Ricardo Monreal Ávila
Al fijar en 50 días el plazo para debatir la reforma energética e iniciar inmediatamente el proceso de dictamen y votación de la misma, la Junta de Coordinación Política del Senado demerita voluntaria o involuntariamente la importancia de una de las reformas más importantes de las últimas décadas.
¿Por qué a la reforma del Estado se le asignaron 365 días de consulta, confección y diseño de la iniciativa correspondiente, además de una ley especial, un presupuesto ad hoc y un órgano de gobierno; mientras que a la reforma Energética sólo se le asigna 14% del tiempo de la primera?
¿Es acaso 86% más importante la reforma del Estado que la reforma petrolera?
La reforma de Seguridad y Justicia ingresó al Legislativo el 9 de marzo de 2007 y un año después aún sigue su curso de aprobación constitucional. ¿La reforma de Pemex tiene acaso una sexta parte del peso, importancia y trascendencia del combate al crimen organizado?
La preparación, cocción y condimento de la reforma Electoral constitucional, la de mayor consenso en la presente legislatura (¿será porque la presentó el Legislativo y no el Ejecutivo?) llevó más de seis meses. ¿Es que salvar a Pemex de la quiebra es tres veces menos importante que restaurar la credibilidad electoral?
En cambio, las reformas que han salido fast track en esta legislatura, con un periodo cercano o menor a los 50 días ofertados al FAP, se han traducido en verdaderos atracos a la ciudadanía, a grado tal que han generado los amparos más numerosos o las protestas callejeras más estruendosas de los últimos años.
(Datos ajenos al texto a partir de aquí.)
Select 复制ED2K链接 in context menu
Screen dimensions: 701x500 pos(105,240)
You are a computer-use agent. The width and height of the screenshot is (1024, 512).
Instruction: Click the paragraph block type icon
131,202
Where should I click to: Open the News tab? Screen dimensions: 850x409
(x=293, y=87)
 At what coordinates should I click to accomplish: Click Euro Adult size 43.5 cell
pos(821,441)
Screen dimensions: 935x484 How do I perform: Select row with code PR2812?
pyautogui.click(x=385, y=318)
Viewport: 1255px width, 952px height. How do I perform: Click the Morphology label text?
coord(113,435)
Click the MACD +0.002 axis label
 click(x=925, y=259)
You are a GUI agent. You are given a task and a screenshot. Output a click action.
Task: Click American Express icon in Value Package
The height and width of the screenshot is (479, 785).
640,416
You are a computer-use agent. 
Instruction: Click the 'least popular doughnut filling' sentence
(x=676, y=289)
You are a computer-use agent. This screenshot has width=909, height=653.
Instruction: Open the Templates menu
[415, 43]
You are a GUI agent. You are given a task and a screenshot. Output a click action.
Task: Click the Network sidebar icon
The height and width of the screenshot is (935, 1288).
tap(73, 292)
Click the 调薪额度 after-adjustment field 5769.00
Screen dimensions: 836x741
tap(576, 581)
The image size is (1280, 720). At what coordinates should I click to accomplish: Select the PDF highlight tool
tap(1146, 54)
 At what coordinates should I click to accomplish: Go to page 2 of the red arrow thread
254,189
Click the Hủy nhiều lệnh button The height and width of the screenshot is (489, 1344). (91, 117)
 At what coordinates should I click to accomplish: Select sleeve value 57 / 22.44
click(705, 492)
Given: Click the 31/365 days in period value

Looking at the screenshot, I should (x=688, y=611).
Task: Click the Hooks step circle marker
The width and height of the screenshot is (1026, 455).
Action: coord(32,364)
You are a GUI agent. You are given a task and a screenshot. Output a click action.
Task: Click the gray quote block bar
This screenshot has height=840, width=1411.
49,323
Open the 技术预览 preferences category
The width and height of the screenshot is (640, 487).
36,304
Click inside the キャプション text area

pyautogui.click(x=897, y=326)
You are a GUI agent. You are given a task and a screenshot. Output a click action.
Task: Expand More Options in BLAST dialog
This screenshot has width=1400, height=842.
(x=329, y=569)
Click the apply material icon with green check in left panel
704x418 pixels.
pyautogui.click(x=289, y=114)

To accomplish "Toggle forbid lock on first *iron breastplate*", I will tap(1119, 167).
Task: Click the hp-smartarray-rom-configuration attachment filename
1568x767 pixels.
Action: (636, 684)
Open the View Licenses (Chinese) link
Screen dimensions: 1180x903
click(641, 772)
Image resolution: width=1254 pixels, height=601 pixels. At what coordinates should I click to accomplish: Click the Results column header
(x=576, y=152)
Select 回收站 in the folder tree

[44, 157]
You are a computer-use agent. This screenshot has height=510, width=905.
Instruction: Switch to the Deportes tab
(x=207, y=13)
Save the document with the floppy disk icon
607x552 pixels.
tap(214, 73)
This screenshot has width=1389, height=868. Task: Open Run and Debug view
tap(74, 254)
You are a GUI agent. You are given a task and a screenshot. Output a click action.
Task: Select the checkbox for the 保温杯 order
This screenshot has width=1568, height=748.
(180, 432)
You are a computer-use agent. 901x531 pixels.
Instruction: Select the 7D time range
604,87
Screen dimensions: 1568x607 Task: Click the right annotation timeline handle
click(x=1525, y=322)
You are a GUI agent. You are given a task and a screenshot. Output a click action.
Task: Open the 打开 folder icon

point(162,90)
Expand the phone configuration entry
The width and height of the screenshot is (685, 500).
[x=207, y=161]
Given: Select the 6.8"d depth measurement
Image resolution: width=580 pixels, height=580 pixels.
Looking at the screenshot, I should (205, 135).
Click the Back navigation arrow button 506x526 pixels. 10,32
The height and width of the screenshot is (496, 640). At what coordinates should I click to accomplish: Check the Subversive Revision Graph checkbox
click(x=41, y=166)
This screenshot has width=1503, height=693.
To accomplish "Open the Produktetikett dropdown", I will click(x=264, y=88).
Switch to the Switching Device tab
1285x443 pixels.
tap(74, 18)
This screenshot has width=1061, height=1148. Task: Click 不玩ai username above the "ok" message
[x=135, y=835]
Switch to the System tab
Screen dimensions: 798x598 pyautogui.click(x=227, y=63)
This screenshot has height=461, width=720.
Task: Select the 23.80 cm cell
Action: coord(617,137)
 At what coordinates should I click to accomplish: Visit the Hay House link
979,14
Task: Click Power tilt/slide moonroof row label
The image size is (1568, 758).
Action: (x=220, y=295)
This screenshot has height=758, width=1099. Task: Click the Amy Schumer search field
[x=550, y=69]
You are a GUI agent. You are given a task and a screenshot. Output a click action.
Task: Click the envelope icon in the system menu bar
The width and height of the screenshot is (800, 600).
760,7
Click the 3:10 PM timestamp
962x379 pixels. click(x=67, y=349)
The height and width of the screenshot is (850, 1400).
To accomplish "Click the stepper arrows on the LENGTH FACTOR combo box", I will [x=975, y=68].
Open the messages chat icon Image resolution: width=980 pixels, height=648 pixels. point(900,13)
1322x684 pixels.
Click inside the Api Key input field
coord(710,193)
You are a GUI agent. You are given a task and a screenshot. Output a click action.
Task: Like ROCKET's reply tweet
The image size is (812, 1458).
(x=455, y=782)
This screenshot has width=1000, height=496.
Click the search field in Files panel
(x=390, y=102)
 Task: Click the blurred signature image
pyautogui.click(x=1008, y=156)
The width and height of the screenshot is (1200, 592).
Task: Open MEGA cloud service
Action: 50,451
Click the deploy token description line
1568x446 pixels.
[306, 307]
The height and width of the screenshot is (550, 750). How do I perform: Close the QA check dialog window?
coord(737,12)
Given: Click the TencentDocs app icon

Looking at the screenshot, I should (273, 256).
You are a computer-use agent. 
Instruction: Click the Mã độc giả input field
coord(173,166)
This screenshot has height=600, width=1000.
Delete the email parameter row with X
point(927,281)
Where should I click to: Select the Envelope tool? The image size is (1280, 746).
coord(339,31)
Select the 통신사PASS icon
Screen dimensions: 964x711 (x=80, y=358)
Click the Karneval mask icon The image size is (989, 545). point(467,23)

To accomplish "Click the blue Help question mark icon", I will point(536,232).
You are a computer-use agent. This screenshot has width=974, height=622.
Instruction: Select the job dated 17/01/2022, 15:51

Me refiero a la reforma fiscal del IETU y a la reforma de
pensiones del ISSSTE. La primera consumió 35 días y la segunda mantiene el récord de 14 días.
El manejo de los tiempos en esta legislatura no es, entonces, un dato menor y tiene claras repercusiones extraparlamentarias: a menor tiempo de debate y consulta, mayor agravio a sectores amplios de la población. Por ello, los 50 días para la reforma energética están más cerca de la arbitrariedad que del consenso. Son más una señal ominosa que un gesto generoso.
Los cuatro meses de debate y consulta propuestos por el FAP (mayo-agosto, el período de receso) se acercan a la media aritmética y política con que ha trabajado esta legislatura. Se ubica razonablemente entre los generosísimos 365 días de la reforma del Estado concedidos por el PAN al PRI y los implacables 14 días de las reformas del ISSSTE con que el gobierno en calidad de patrón despojó de los derechos históricos de pensión a sus propios trabajadores.
La propuesta del FAP es también políticamente razonable: no se ubica en las calendas griegas de la eternidad, pero tampoco se somete a los espolones y apremios de Los Pinos, que tiene prisa por acreditarse como un "gobierno reformador", sin importar la calidad ni los alcances de lo aprobado.
En suma, constreñir a 50 días la reforma que puede marcar el destino económico del país en los próximos 50 años es expropiar a la ciudadanía la oportunidad de intervenir en esta decisión y es secuestrar el proceso legislativo.
A propósito de secuestros, es importante precisar la naturaleza del recurso de protesta parlamentaria utilizado por el FAP al tomar la tribuna de ambas cámaras legislativas. La tribuna del Congreso de la Unión no es el Congreso de la Unión. Por lo tanto, tomar la tribuna no es secuestrar el Poder Legislativo. Si algún secuestro padece la actual legislatura es por otros actores y factores muy distintos al FAP.
En efecto, la institución del Congreso está secuestrada. ¿Por quién? Es rehén de una consigna del Ejecutivo: "Reformas a cualquier costo y al precio que sea". Está esposada a un apremio: sacar el mayor número de iniciativas en el menor tiempo posible. Está vendada con el viejo dogma del partido de Estado: perder el debate, ganar la votación. Es prisionera de una "mayoría" prefabricada, excluyente y simuladora, el PRIANAL (suma de PRI, PAN y Panal).
El Congreso está secuestrado por una mayoría ficticia: lo que ella acuerda no se corresponde con lo que piensa y expresa una sociedad dividida y desigual. Por su forma de operar, también es una mayoría facciosa: hace como que dialoga, pero no escucha; hace como que consulta a la sociedad, pero no acepta el referéndum de sus frutos legislativos ni el plebiscito de sus decisiones de gobierno; hace como que representa a la ciudadanía, pero termina imponiéndole sus particulares intereses.
De este secuestro real que padece el Congreso por parte de los poderes fácticos, nadie habla. En cambio, de la toma de tribuna para protestar precisamente por esa condición de plagio estructural y funcional, todos quieren ser ahora rescatistas y socorristas.